BERKELEY, Calif (Reuters) ? A camp of anti-Wall Street protesters in Berkeley, California, has all but vanished under pressure from police, who have returned repeatedly to enforce a nighttime curfew, authorities said on Friday.
The Occupy Berkeley camp in the liberal Northern California college town was one of a dwindling number of similar sites where protesters camped overnight on public property.
Police in Berkeley made two arrests of people who refused to leave Civic Center Park on Thursday night, following another two arrests the night before, but most protesters left voluntarily, said Berkeley Police Lieutenant Andrew Greenwood.
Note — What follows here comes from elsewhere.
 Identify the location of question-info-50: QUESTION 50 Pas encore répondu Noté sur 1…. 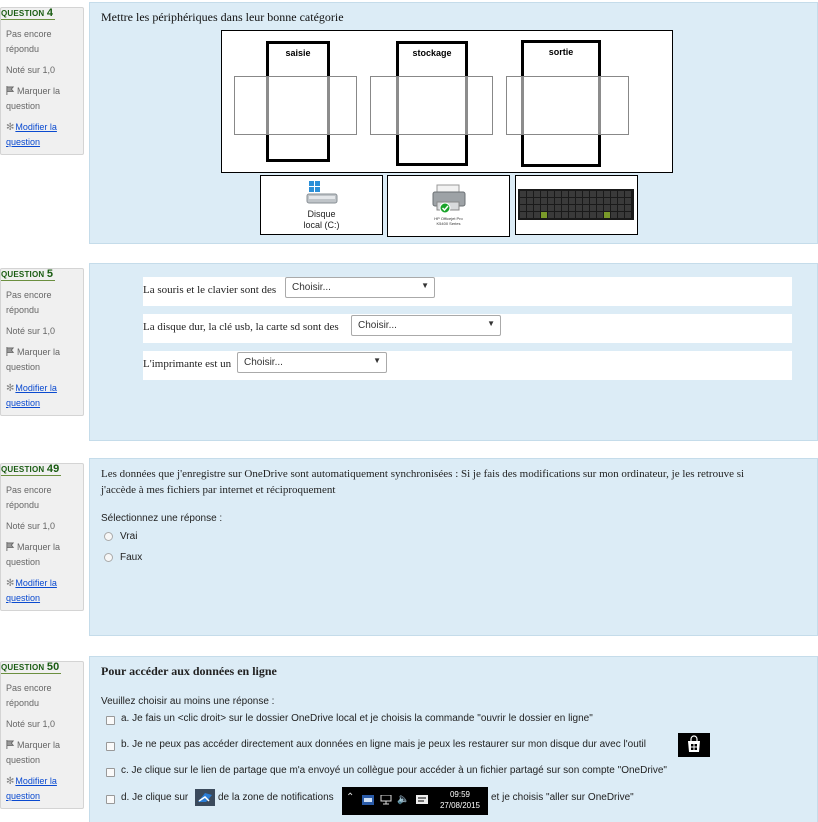
(42, 735).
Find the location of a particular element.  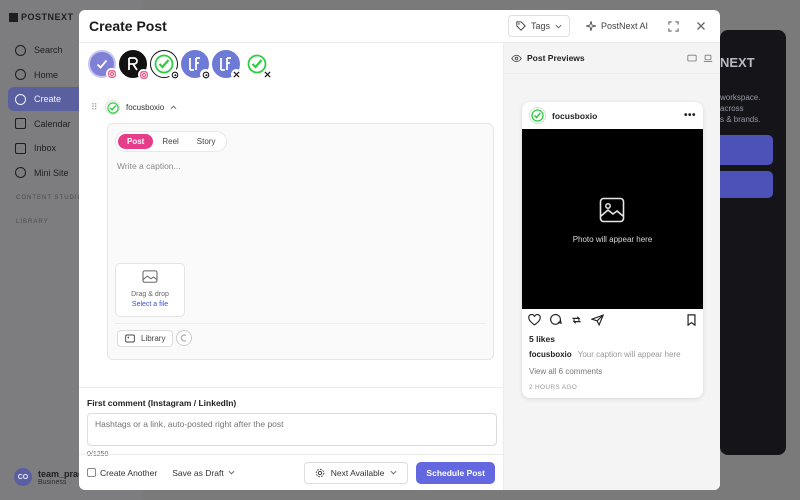

expand-icon is located at coordinates (673, 26).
Police leafleted the Occupy Berkeley camp on Wednesday, warning they would no longer tolerate violation of an ordinance that closes city parks between 10 p.m. and 7 a.m. As a result, many protesters began packing up their tents.
The camp, which had about 50 tents at its height, had become increasingly violent, police said. And protesters told Reuters there were conflicts within their ranks as mentally ill people took up residence.
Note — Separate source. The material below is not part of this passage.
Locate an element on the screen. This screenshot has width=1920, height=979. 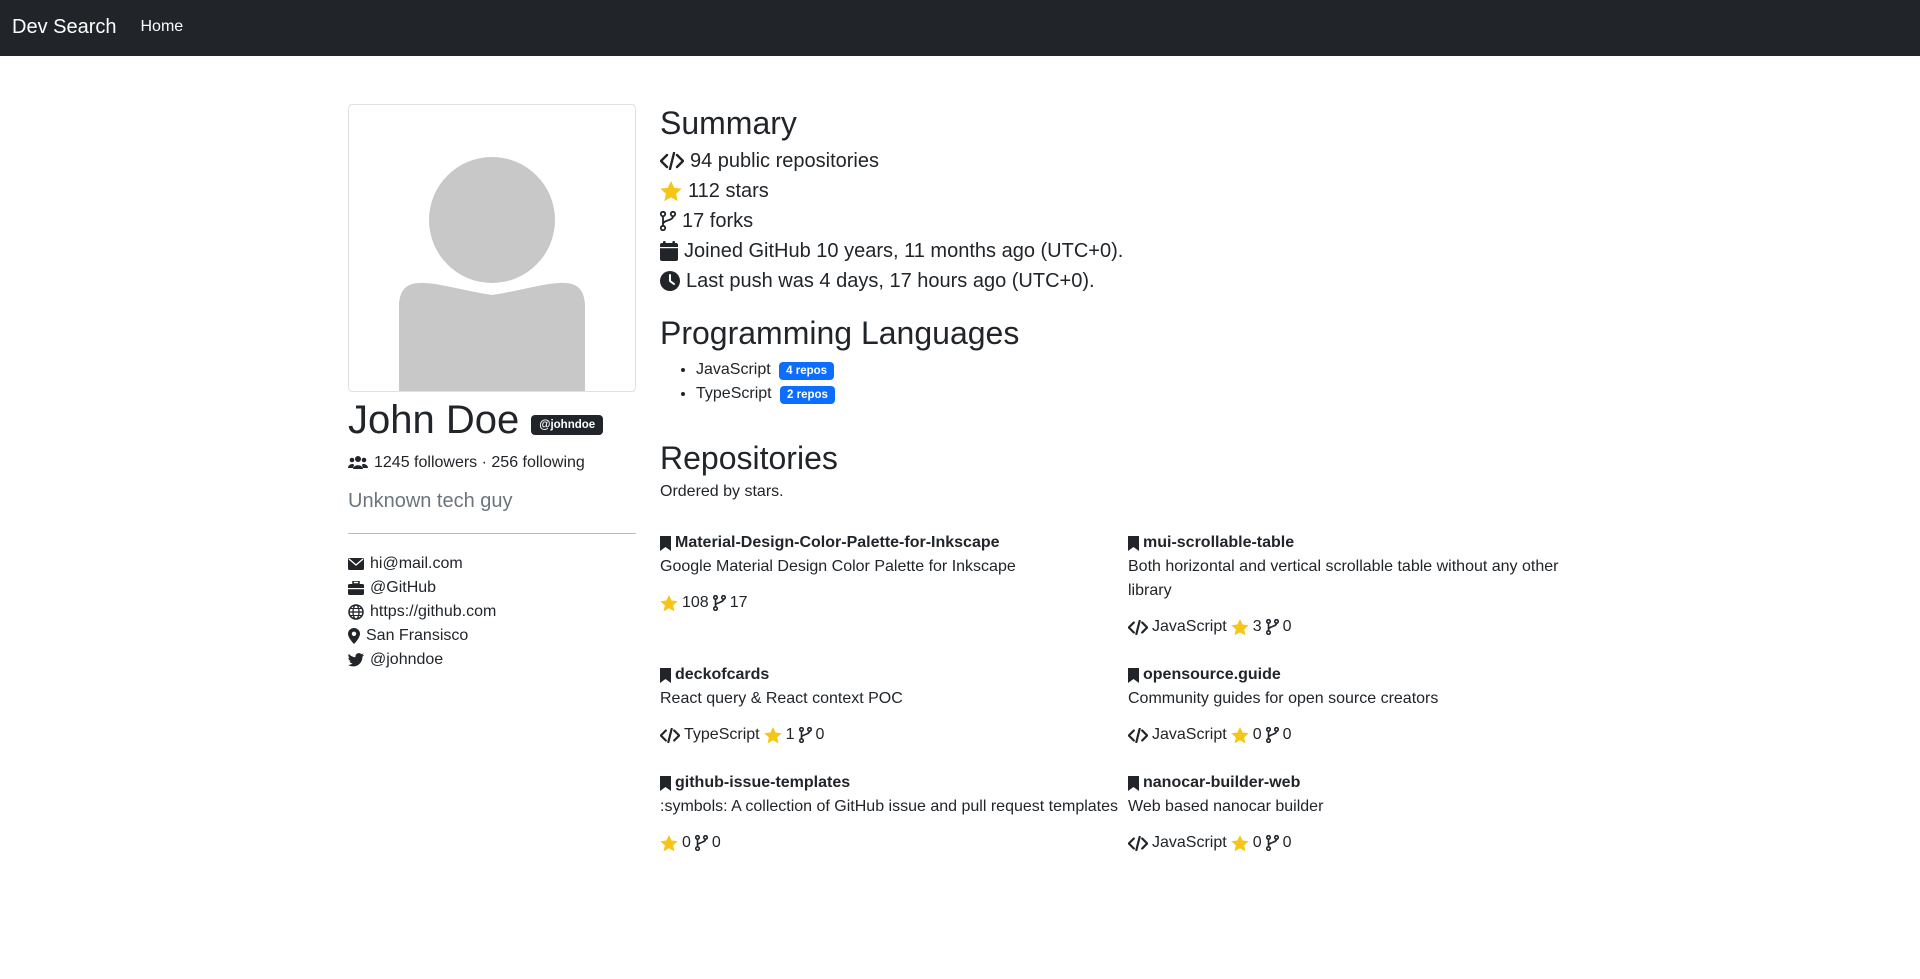
repo-stats: 0 0 is located at coordinates (894, 843).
By Thursday afternoon, most tents were gone and public works employees guarded by police picked up tents and other items left behind, Greenwood said.
Protesters returned on Friday morning and pitched three tents. "It has been made clear to them that they will have to be out of there by 10 p.m.," Greenwood said.
The Occupy movement, which argues the U.S. economic system is unfair with too much wealth and power held by a few, began in New York in September and quickly spread to other cities.
But many of the encampments have since been cleared by authorities, often on the basis that they had become unsanitary or had growing safety and crime problems.